**WHAT IS NEEDED**
Give back every record that follows, exactly as written.

**EXTRACTED RECORDS**
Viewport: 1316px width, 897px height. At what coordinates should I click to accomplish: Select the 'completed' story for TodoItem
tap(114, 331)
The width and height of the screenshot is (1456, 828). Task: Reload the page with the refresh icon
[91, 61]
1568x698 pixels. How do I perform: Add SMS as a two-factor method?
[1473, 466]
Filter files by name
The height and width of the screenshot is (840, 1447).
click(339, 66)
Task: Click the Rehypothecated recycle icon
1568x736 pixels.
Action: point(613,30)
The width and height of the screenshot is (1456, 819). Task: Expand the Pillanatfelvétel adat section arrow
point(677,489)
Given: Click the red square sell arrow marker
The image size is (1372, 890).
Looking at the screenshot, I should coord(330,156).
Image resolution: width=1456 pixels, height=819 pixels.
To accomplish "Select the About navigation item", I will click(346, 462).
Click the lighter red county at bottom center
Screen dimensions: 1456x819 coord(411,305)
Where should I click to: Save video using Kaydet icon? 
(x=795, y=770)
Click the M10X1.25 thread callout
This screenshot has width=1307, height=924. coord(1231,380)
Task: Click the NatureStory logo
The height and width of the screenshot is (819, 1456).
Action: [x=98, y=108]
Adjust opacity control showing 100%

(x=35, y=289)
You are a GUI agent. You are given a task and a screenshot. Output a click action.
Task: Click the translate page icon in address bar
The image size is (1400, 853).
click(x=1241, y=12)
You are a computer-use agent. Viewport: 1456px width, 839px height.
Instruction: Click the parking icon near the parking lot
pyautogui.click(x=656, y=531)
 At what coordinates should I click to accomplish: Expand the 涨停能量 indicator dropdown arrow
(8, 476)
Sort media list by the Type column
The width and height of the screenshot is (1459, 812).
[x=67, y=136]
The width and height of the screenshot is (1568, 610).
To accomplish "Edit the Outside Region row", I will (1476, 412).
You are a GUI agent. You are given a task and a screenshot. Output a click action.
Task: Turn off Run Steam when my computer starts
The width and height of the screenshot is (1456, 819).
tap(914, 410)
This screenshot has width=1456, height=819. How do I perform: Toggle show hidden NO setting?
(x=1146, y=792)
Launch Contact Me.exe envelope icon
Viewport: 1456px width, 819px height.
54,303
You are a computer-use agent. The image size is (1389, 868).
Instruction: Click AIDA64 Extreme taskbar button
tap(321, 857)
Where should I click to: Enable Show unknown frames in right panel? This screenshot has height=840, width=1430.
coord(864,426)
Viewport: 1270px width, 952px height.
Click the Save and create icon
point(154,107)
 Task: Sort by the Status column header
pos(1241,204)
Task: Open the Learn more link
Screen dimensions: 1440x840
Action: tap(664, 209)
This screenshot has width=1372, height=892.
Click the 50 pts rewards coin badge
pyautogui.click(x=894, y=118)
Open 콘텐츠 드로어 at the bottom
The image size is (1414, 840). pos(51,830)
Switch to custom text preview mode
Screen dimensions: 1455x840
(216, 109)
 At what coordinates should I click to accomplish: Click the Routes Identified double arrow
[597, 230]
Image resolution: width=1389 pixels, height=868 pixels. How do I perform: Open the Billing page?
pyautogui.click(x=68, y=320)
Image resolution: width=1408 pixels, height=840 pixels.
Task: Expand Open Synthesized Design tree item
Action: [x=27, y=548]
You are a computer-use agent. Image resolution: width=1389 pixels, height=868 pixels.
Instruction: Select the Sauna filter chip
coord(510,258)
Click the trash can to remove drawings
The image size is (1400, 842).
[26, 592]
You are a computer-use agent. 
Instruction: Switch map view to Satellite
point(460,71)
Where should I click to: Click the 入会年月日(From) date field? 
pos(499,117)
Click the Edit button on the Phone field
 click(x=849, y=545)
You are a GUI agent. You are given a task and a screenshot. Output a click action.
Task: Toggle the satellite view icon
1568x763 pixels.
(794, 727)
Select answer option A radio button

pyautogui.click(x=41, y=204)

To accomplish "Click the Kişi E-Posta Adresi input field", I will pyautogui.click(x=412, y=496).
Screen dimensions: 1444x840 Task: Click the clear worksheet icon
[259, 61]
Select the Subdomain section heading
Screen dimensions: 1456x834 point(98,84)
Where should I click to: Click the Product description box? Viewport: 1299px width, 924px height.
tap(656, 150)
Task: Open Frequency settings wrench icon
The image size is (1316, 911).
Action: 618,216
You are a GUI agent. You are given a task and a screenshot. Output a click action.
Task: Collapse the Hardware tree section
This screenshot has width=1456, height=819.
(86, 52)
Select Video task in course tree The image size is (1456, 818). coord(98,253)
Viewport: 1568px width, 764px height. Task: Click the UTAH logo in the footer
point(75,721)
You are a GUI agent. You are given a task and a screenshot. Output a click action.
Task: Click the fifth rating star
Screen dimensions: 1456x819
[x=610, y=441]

**THE COMPLETED TASK**
Viewport: 1316px width, 897px height. At what coordinates should I click to accomplish: Select the 'completed' story for TodoItem
tap(114, 331)
The width and height of the screenshot is (1456, 828). Task: Reload the page with the refresh icon
[91, 61]
1568x698 pixels. How do I perform: Add SMS as a two-factor method?
[1473, 466]
Filter files by name
The height and width of the screenshot is (840, 1447).
click(339, 66)
Task: Click the Rehypothecated recycle icon
1568x736 pixels.
Action: point(613,30)
The width and height of the screenshot is (1456, 819). Task: Expand the Pillanatfelvétel adat section arrow
point(677,489)
Given: Click the red square sell arrow marker
The image size is (1372, 890).
Looking at the screenshot, I should coord(330,156).
Image resolution: width=1456 pixels, height=819 pixels.
To accomplish "Select the About navigation item", I will click(346, 462).
Click the lighter red county at bottom center
Screen dimensions: 1456x819 coord(411,305)
Where should I click to: Save video using Kaydet icon? 
(x=795, y=770)
Click the M10X1.25 thread callout
This screenshot has width=1307, height=924. coord(1231,380)
Task: Click the NatureStory logo
The height and width of the screenshot is (819, 1456).
Action: [x=98, y=108]
Adjust opacity control showing 100%

(x=35, y=289)
You are a GUI agent. You are given a task and a screenshot. Output a click action.
Task: Click the translate page icon in address bar
The image size is (1400, 853).
click(x=1241, y=12)
You are a computer-use agent. Viewport: 1456px width, 839px height.
Instruction: Click the parking icon near the parking lot
pyautogui.click(x=656, y=531)
 At what coordinates should I click to accomplish: Expand the 涨停能量 indicator dropdown arrow
(8, 476)
Sort media list by the Type column
The width and height of the screenshot is (1459, 812).
[x=67, y=136]
The width and height of the screenshot is (1568, 610).
To accomplish "Edit the Outside Region row", I will (1476, 412).
You are a GUI agent. You are given a task and a screenshot. Output a click action.
Task: Turn off Run Steam when my computer starts
The width and height of the screenshot is (1456, 819).
tap(914, 410)
This screenshot has width=1456, height=819. How do I perform: Toggle show hidden NO setting?
(x=1146, y=792)
Launch Contact Me.exe envelope icon
Viewport: 1456px width, 819px height.
54,303
You are a computer-use agent. The image size is (1389, 868).
Instruction: Click AIDA64 Extreme taskbar button
tap(321, 857)
Where should I click to: Enable Show unknown frames in right panel? This screenshot has height=840, width=1430.
coord(864,426)
Viewport: 1270px width, 952px height.
Click the Save and create icon
point(154,107)
 Task: Sort by the Status column header
pos(1241,204)
Task: Open the Learn more link
Screen dimensions: 1440x840
Action: tap(664, 209)
This screenshot has width=1372, height=892.
Click the 50 pts rewards coin badge
pyautogui.click(x=894, y=118)
Open 콘텐츠 드로어 at the bottom
The image size is (1414, 840). pos(51,830)
Switch to custom text preview mode
Screen dimensions: 1455x840
(216, 109)
 At what coordinates should I click to accomplish: Click the Routes Identified double arrow
[597, 230]
Image resolution: width=1389 pixels, height=868 pixels. How do I perform: Open the Billing page?
pyautogui.click(x=68, y=320)
Image resolution: width=1408 pixels, height=840 pixels.
Task: Expand Open Synthesized Design tree item
Action: [x=27, y=548]
You are a computer-use agent. Image resolution: width=1389 pixels, height=868 pixels.
Instruction: Select the Sauna filter chip
coord(510,258)
Click the trash can to remove drawings
The image size is (1400, 842).
[26, 592]
You are a computer-use agent. 
Instruction: Switch map view to Satellite
point(460,71)
Where should I click to: Click the 入会年月日(From) date field? 
pos(499,117)
Click the Edit button on the Phone field
 click(x=849, y=545)
You are a GUI agent. You are given a task and a screenshot. Output a click action.
Task: Toggle the satellite view icon
1568x763 pixels.
(794, 727)
Select answer option A radio button

pyautogui.click(x=41, y=204)

To accomplish "Click the Kişi E-Posta Adresi input field", I will pyautogui.click(x=412, y=496).
Screen dimensions: 1444x840 Task: Click the clear worksheet icon
[259, 61]
Select the Subdomain section heading
Screen dimensions: 1456x834 point(98,84)
Where should I click to: Click the Product description box? Viewport: 1299px width, 924px height.
tap(656, 150)
Task: Open Frequency settings wrench icon
The image size is (1316, 911).
Action: 618,216
You are a GUI agent. You are given a task and a screenshot. Output a click action.
Task: Collapse the Hardware tree section
This screenshot has width=1456, height=819.
(86, 52)
Select Video task in course tree The image size is (1456, 818). coord(98,253)
Viewport: 1568px width, 764px height. Task: Click the UTAH logo in the footer
point(75,721)
You are a GUI agent. You are given a task and a screenshot. Output a click action.
Task: Click the fifth rating star
Screen dimensions: 1456x819
[x=610, y=441]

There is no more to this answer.